Carter imparts wisdom to seniors at luncheon

Published 10:50 am Monday, May 15, 2017

By CONNIE NOLEN / Community Columnist

“Did your class have senior luncheon when you attended PHS?” I asked Pelham High School English teacher Ryan Dye as we journeyed aboard our bus to the senior luncheon.

“Yes! We went to The Club,” PHS English teacher, alumni and bus driver extraordinaire responded.

“What about you, Mrs. Nolen?” one of the seniors asked.

“No—we weren’t that fancy yet,” I joked.

Although I didn’t attend a senior luncheon, I did attend Pelham High School—just like everyone else on the bus. Since I graduated from PHS and returned soon after college graduation to teach at my alma mater, I’m familiar with the origin of most PHS traditions. I left PHS for college—and even missed some time at home with babies over the years. Somehow, I missed the onset of the senior luncheon tradition.

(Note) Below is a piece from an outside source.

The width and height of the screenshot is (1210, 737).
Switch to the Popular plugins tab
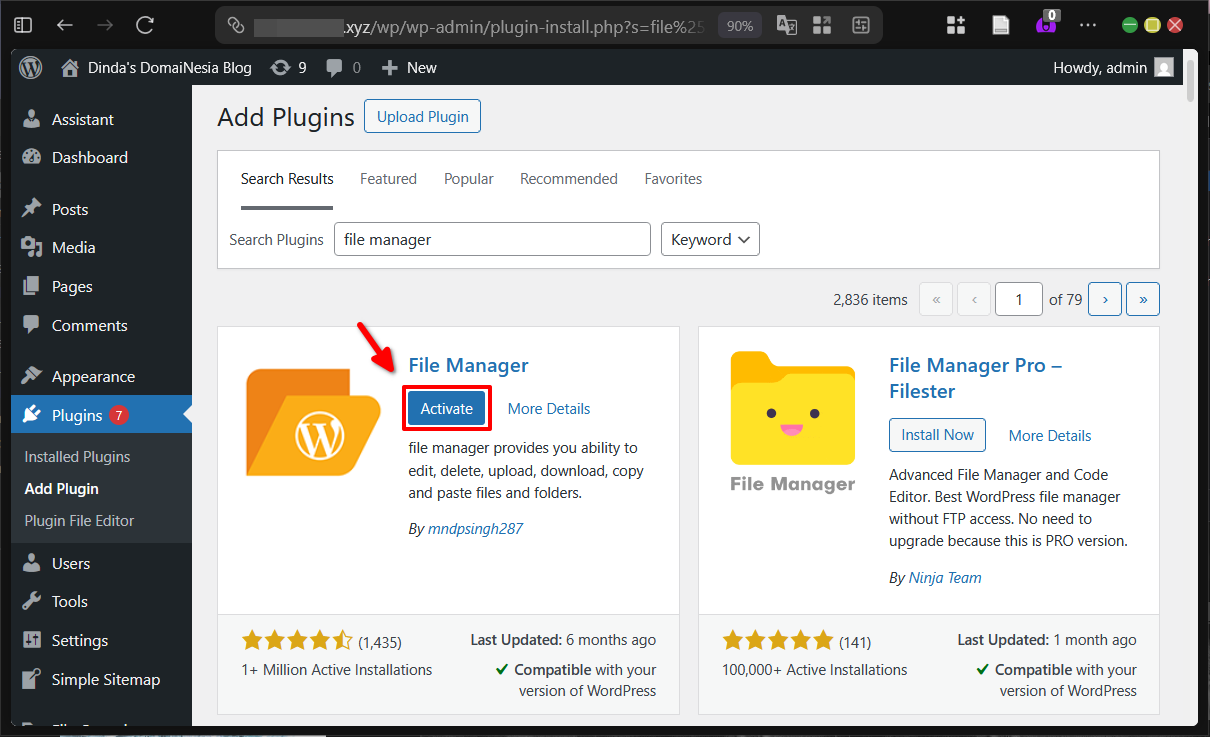468,178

Since my classes span all four grade levels, I’ve rarely attended this luncheon. This year, I was invited to go because my youngest child and my nephew are both seniors. The day of the luncheon, April 26, was my nephew Connor Hayes’s 18th birthday.

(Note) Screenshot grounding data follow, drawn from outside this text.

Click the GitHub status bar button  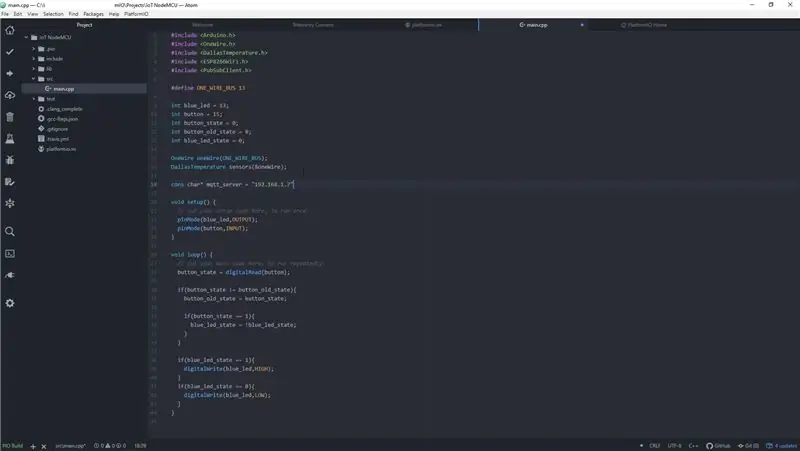click(x=718, y=446)
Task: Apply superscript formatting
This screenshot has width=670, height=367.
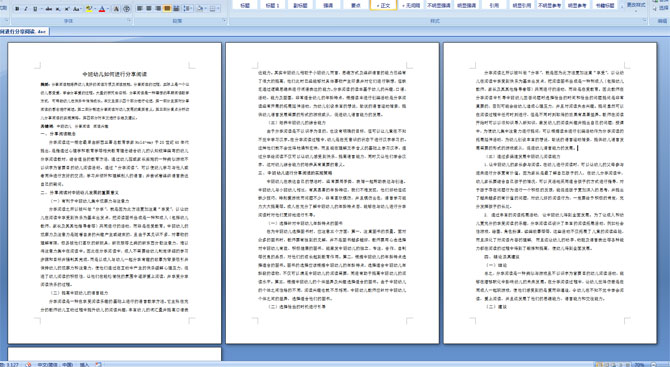Action: (x=67, y=9)
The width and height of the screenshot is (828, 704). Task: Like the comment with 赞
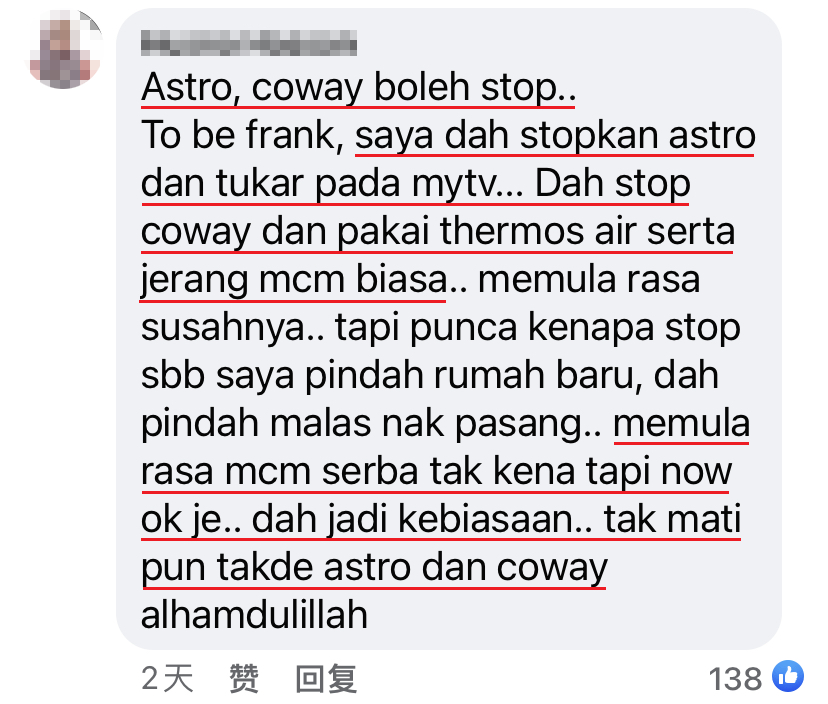[243, 678]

Held at the Florentine in downtown Birmingham, every detail at this lovely venue was attended to meticulously—perhaps because our coordinator was Caroline Ponder—a PHS alum and former literary magazine editor.

Our luncheon speaker, Miranda Carter, another Pelham graduate was also a former student. Carter wrote an essay in my class during her junior year that resonates meaning still. Carter’s wise message at 17 to “consider carefully before making big decisions” was updated in her luncheon message to PHS seniors that every post and every action could impact their lives.

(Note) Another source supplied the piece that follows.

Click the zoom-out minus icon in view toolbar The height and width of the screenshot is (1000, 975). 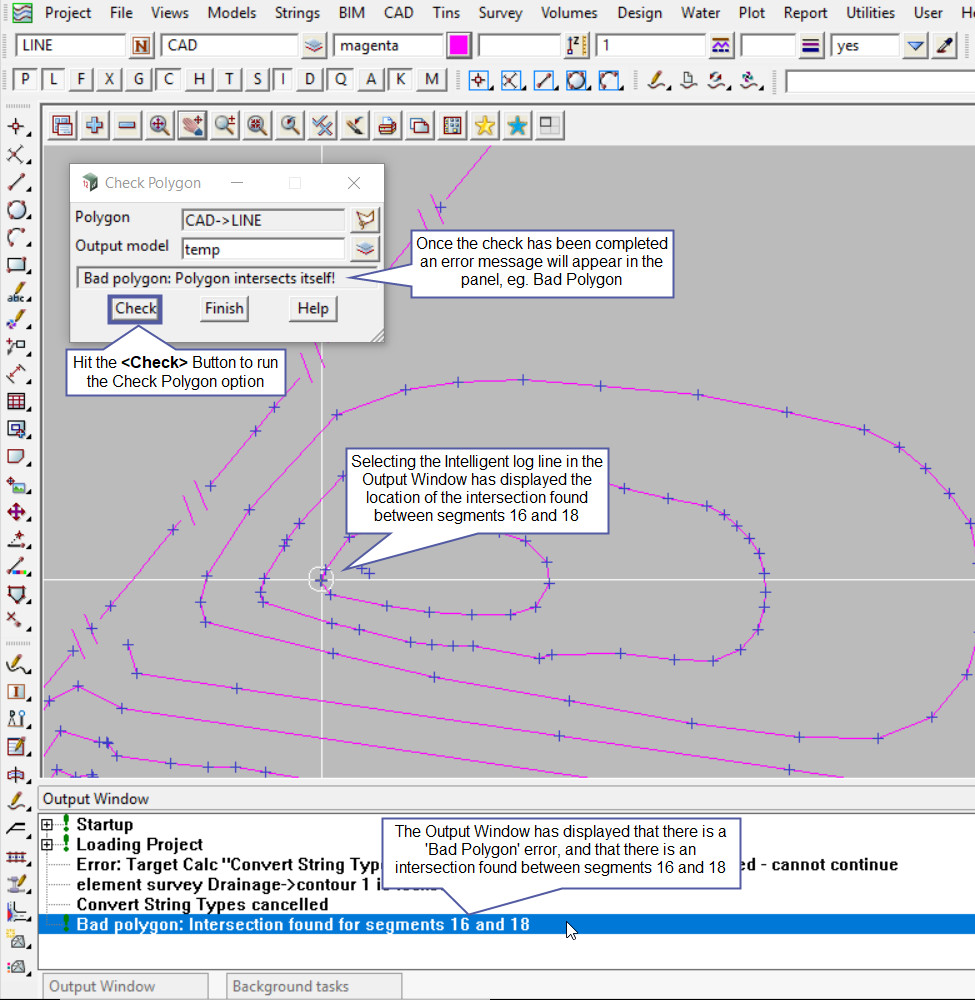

Carter’s senior luncheon message revealed the experience and wisdom she’s gained as a business owner. After owning Johnny Ray’s in Chelsea and other businesses, Carter has recently taken on a new challenge working for the state of Alabama.

“Don’t be afraid to start over,” Carter said. “I’m 33 and I’m starting over.”

Carter’s message delivered exactly the courage that high school seniors need. Another word for graduation is commencement—reminding us that graduation marks a new beginning.